Музыкально-двигательный рефлекс 1 страница



 

Задачу «быть верным музыке в движениях» надо было решать не только в теории, но и – прежде всего – на практике. Дункан никакого метода, никаких указаний на этот счет не оставила. Правда, в своих мемуарах она описывает, как, слушая музыку, научилась улавливать «вибрации [идущие к] источнику танца, находящемуся как бы внутри меня»[716]. Лой Фуллер тоже говорила о «вибрациях», но считала, что они исходят из ее собственных движений[717]. О «вибрациях нервной системы», вызванных ритмическими движениями, упоминал Далькроз[718]. Термин стал популярным благодаря теософам, называвшим «вибрациями» проявления космической творческой силы. Оккультисты верили, что вибрации некоей «жизненной силы» порождают ауру, и даже пытались ее сфотографировать[719]. А Лабан считал, что «ви дение мира как собрания ритмических вибраций в огромных масштабах, как волн или динамических течений может оказаться мощным стимулом для… хореографов»[720].

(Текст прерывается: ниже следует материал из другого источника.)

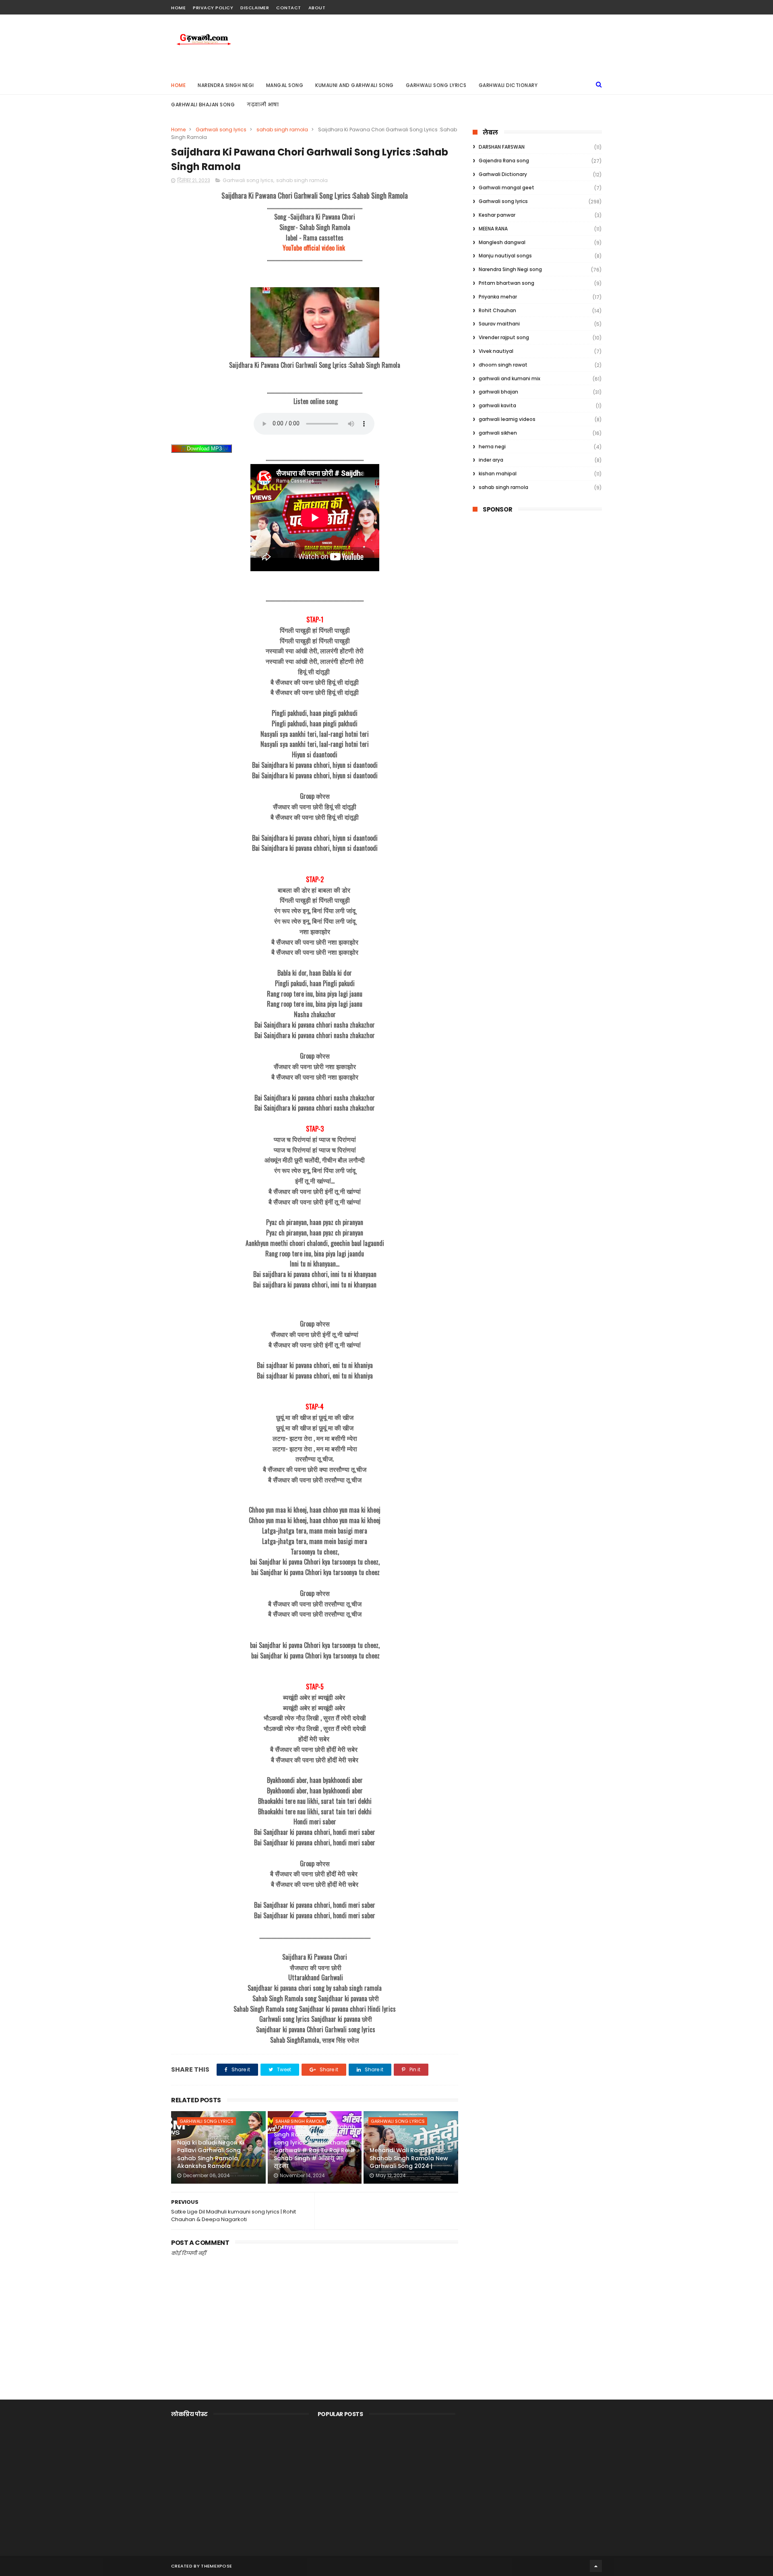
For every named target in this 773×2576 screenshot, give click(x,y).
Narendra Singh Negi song (510, 269)
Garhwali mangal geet (506, 187)
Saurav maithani (499, 323)
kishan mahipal (498, 473)
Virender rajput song (504, 337)
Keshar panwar (497, 214)
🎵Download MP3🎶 (203, 449)
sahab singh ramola (282, 129)
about (317, 7)
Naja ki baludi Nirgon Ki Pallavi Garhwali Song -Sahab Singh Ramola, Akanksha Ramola (211, 2154)
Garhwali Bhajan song (203, 104)
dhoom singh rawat (503, 364)
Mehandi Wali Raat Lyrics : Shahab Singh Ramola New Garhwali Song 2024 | (409, 2158)
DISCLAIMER (254, 7)
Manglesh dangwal (502, 242)
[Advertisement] (537, 553)
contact (288, 7)
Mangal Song (285, 85)
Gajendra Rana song (504, 160)
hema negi (492, 446)
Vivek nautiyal (496, 351)
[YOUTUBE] (597, 5)
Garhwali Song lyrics (436, 85)
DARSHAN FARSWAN (502, 146)
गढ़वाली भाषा (263, 104)
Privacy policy (213, 7)
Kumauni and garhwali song (354, 85)
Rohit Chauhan (497, 310)
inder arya (491, 459)
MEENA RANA (493, 228)
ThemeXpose (216, 2566)
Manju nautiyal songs (505, 255)
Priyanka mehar (498, 296)
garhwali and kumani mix (509, 378)
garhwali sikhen (498, 432)
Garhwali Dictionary (508, 85)
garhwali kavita (497, 405)
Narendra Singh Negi (226, 85)
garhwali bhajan (498, 391)
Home (178, 7)
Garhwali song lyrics (221, 129)
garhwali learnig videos (507, 419)
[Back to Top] (596, 2566)
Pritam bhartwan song (506, 283)
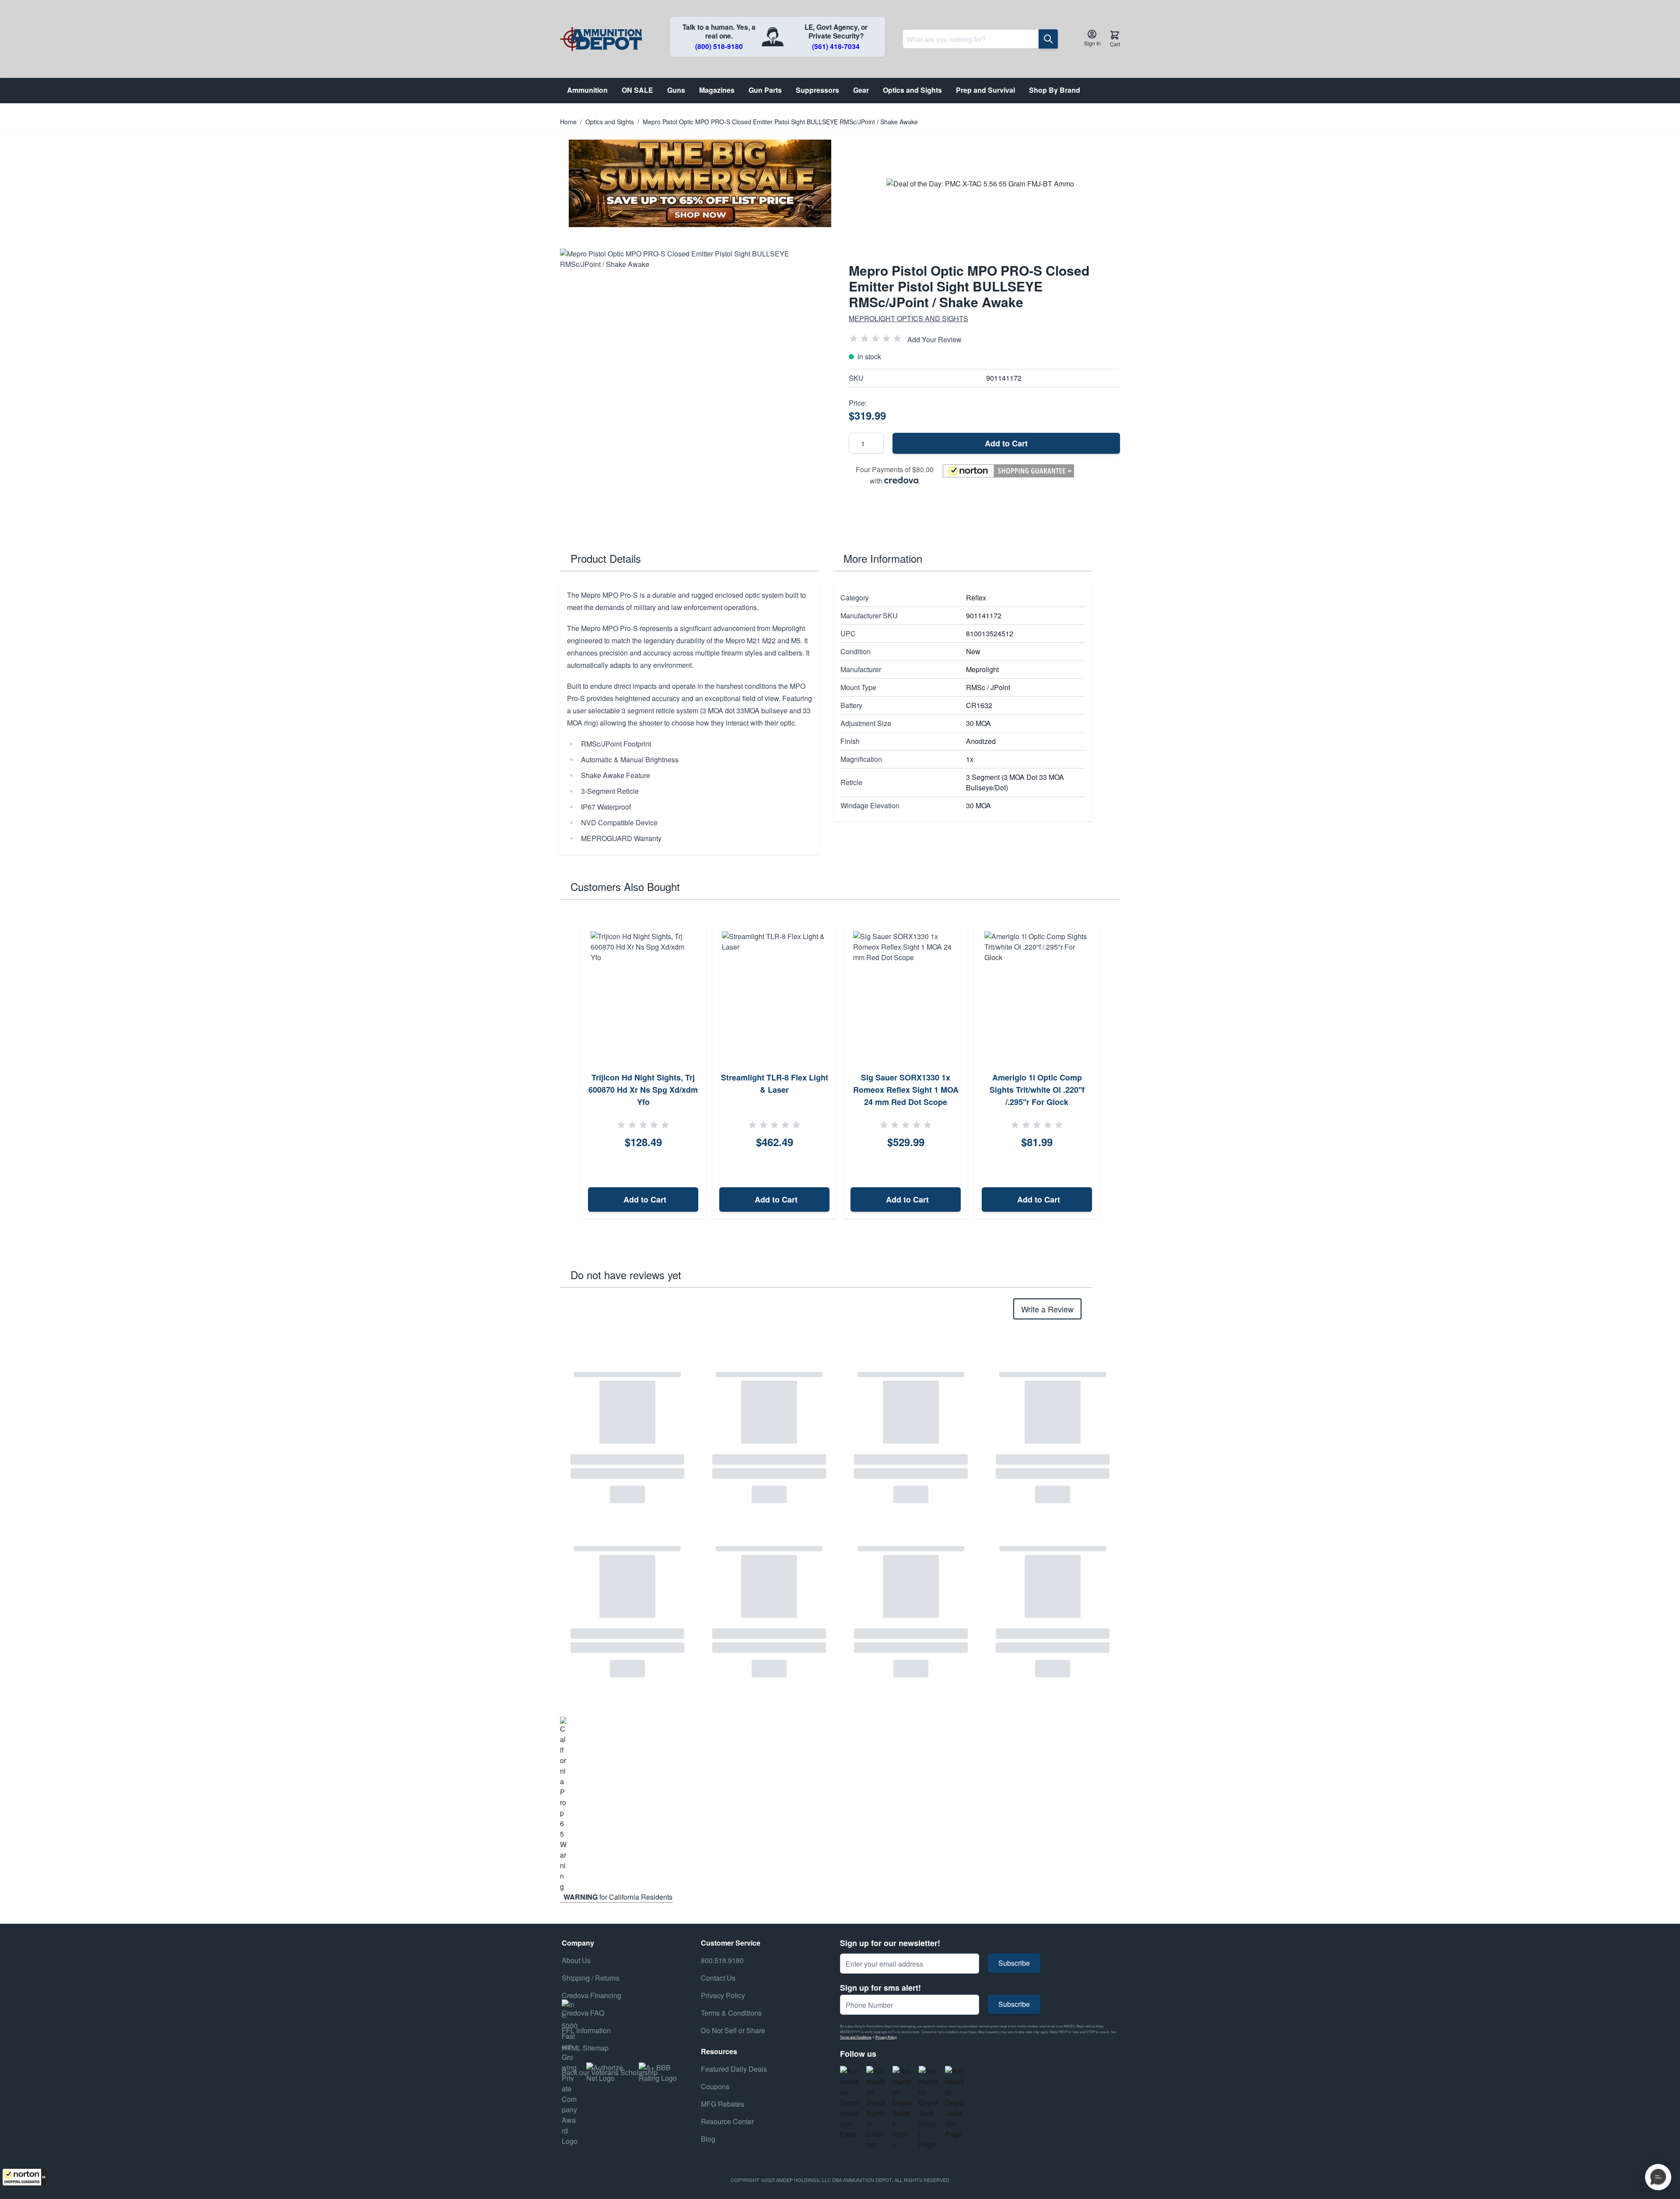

Существовали и другие научные и околонаучные термины, говорящие о том, что в создании и восприятии произведения искусства играет роль движение. В начале ХХ века приобрел популярность термин «рефлекс»[721]. Он вошел в отечественную науку в начале 1860-х годов благодаря работе И.М. Сеченова «Рефлексы головного мозга». Несколько десятилетий спустя И.П. Павлов создал свою теорию условных рефлексов, а невролог В.М. Бехтерев – рефлексологию, то есть науку о «сочетательных» или «ассоциативных» рефлексах. В обеих теориях рефлекс служил биологическим объяснением того, как происходит обучение и приобретается опыт. Павлов верил, что условные рефлексы, которые, правда, пока были изучены только на собаках, дадут ключ к поведению человека. Его ученик и политкомиссар Эммануил Енчмен создал «теорию новой биологии» («Т.Н.Б.») – для того, чтобы «революционизировать» человеческий организм, изменяя существующие рефлексы и формируя новые. Он же предлагал завести на каждого жителя страны «психофизиологический паспорт», куда записывать его рефлексы[722].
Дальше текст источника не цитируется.